> _EXCERPT_:
▼▼▼

The Muyejebo (Compendium of Several Martial Arts) is the oldest extant Korean martial arts manual, compiled by Han Gyo (韓嶠) in 1598 during the reign of King Seonjo. With the addition of material from Japanese martial arts, a supplement, Sequel to the Book of Martial Arts (무예제보번역속집), compiled by Choi Ki-nam, was published in 1610.

It was reprinted from woodblocks in 1714 and a surviving copy was designated as Tangible Cultural Heritage No. 437 on 14 February 2019.

==History==
As the Imjin War dragged on for years, Korea needed a way to effectively and efficiently train a large number of troops, and the Korean military adopted a training methodology based on a Ming dynasty Chinese military manual called the Jixiao Xinshu (Hangul: 기효신서, Hanja: 紀效新書), written by the famed Chinese general, Qi Jiguang (戚继光). The book was of particular interest to Koreans, as it was written by a Chinese commander who had successfully defeated a major Japanese pirate force that had landed along the Southeast coast of China mere decades before the Imjin War began. Korean officials created their own version of the military training manual, based on the Chinese version, and called it the Muyejebo.

▲▲▲

> _SUPPLIED DATA_:
▼▼▼

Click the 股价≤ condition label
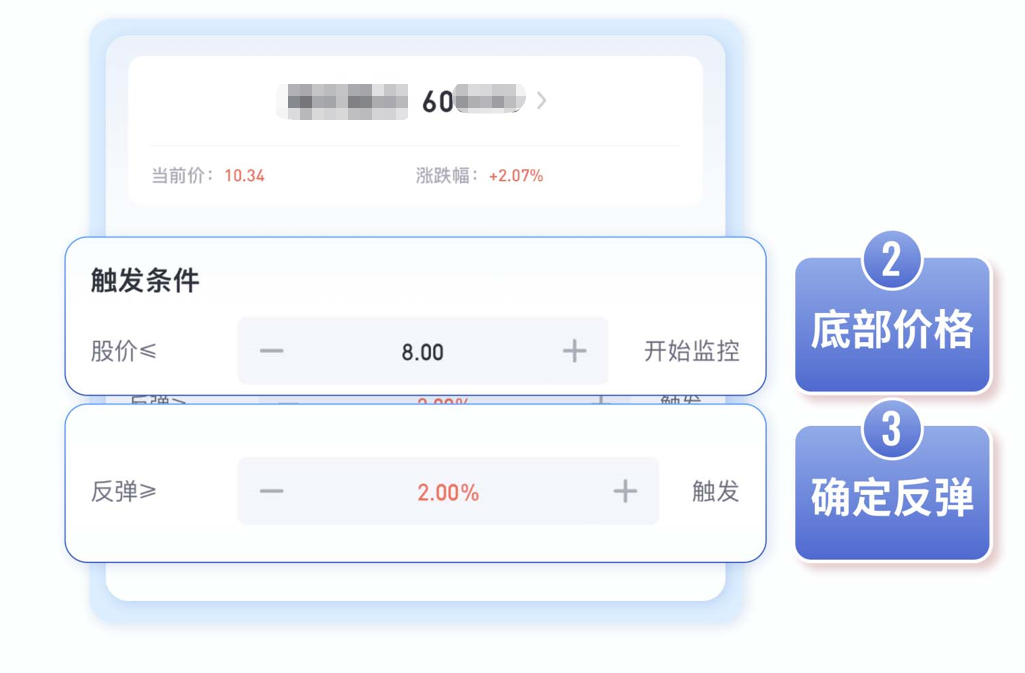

▲▲▲
▼▼▼

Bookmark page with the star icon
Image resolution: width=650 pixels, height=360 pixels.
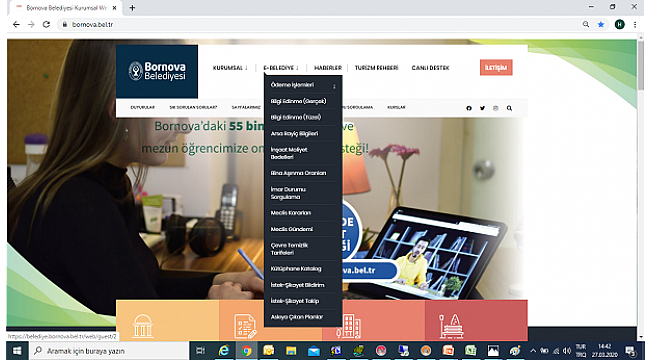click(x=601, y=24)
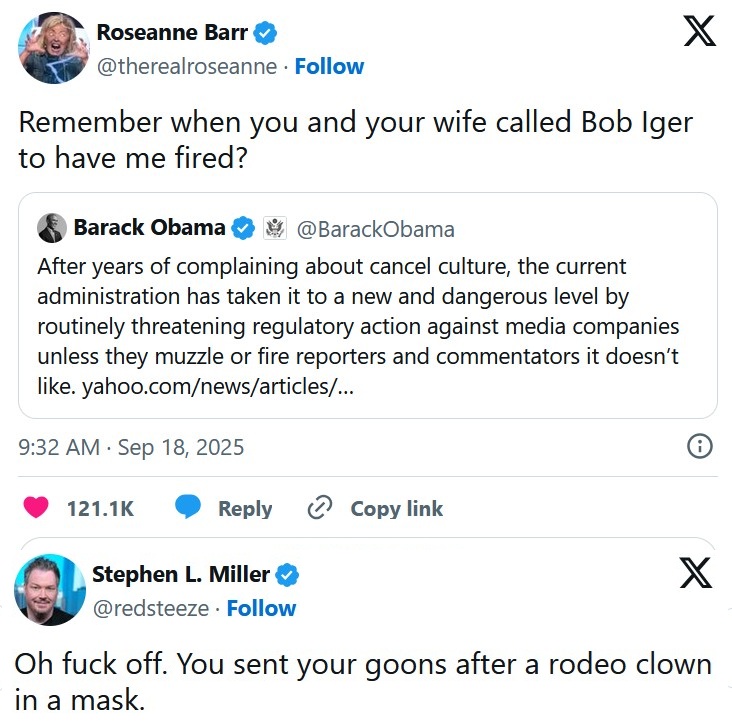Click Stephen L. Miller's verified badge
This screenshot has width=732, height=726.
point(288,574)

▲▲▲
▼▼▼

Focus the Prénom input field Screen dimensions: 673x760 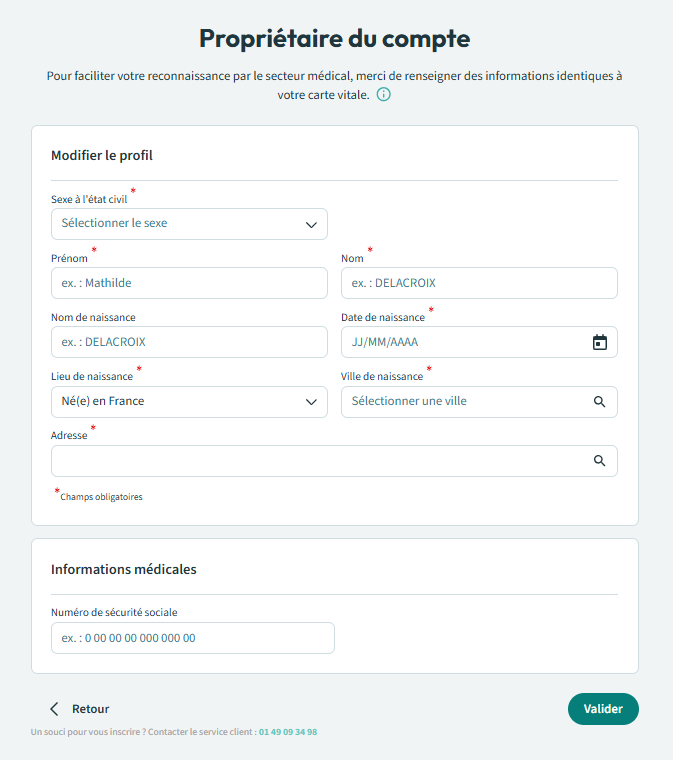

▲▲▲

> _TASKS AND EXERCISES_:
A – Update the Muyejebo excerpt by writing it out again with "woodblocks" changed to "carved wooden blocks". Begin at the words "The Muyejebo (Compendium" and stop after "14 February 2019.".
B – Using the Muyejebo excerpt, mark each statement yes or no and quote the words that decide it: (i) Han Gyo compiled the Muyejebo in 1598. (ii) The supplement compiled by Choi Ki-nam was published in 1714. (iii) Qi Jiguang wrote the Jixiao Xinshu.
The rows are separate material, unrelated to the Muyejebo excerpt.

> _REPLIES_:
A –
The Muyejebo (Compendium of Several Martial Arts) is the oldest extant Korean martial arts manual, compiled by Han Gyo (韓嶠) in 1598 during the reign of King Seonjo. With the addition of material from Japanese martial arts, a supplement, Sequel to the Book of Martial Arts (무예제보번역속집), compiled by Choi Ki-nam, was published in 1610.

It was reprinted from carved wooden blocks in 1714 and a surviving copy was designated as Tangible Cultural Heritage No. 437 on 14 February 2019.

B –
(i) Yes: "compiled by Han Gyo (韓嶠) in 1598"
(ii) No: "compiled by Choi Ki-nam, was published in 1610"
(iii) Yes: "written by the famed Chinese general, Qi Jiguang (戚继光)"